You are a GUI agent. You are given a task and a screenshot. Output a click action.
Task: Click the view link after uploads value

——————————

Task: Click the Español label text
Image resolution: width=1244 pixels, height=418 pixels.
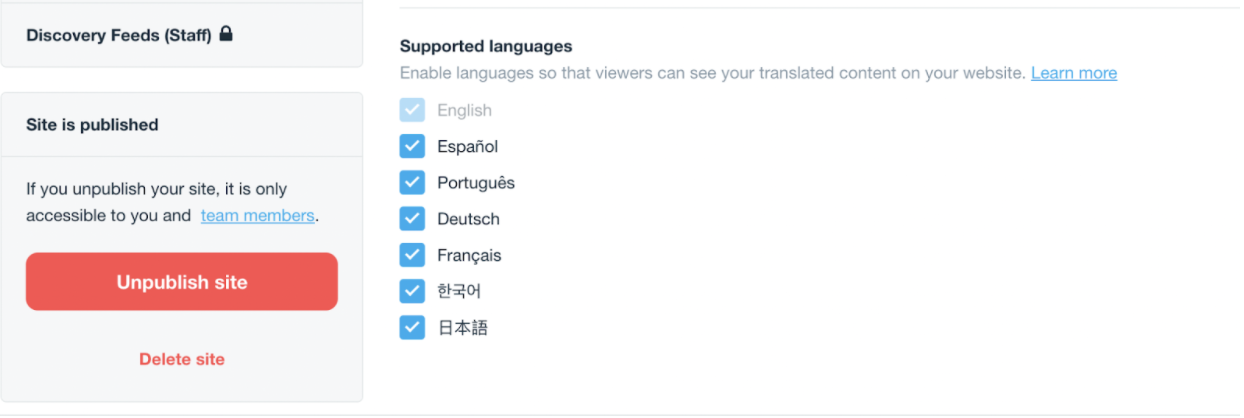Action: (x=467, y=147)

——————————

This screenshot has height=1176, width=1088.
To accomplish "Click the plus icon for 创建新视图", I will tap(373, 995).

——————————

- WHAT THE TASK REQUIRES -
All lines with the word "screenshot" are needed; pull them from the entries and copy each.

- ANSWER SECTION -
You are a GUI agent. You are given a task and a screenshot. Output a click action.
This screenshot has height=1176, width=1088.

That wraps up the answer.